- **Written problem**: Write out each of the rows below word for word, leaving out the pictures.

# start of Data supplied

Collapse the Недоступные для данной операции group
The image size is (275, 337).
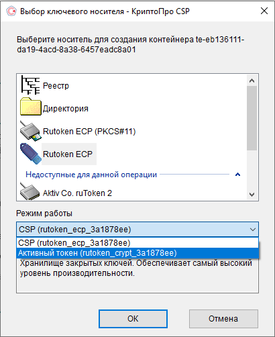[x=237, y=175]
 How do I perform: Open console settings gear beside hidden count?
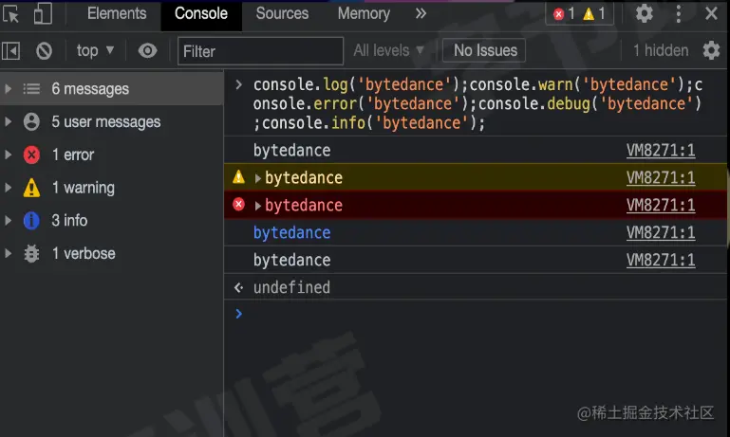(711, 50)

# end of Data supplied

- **Output of the task**:
Collapse the Недоступные для данной операции group
The image size is (275, 337).
[x=237, y=175]
 How do I perform: Open console settings gear beside hidden count?
(711, 50)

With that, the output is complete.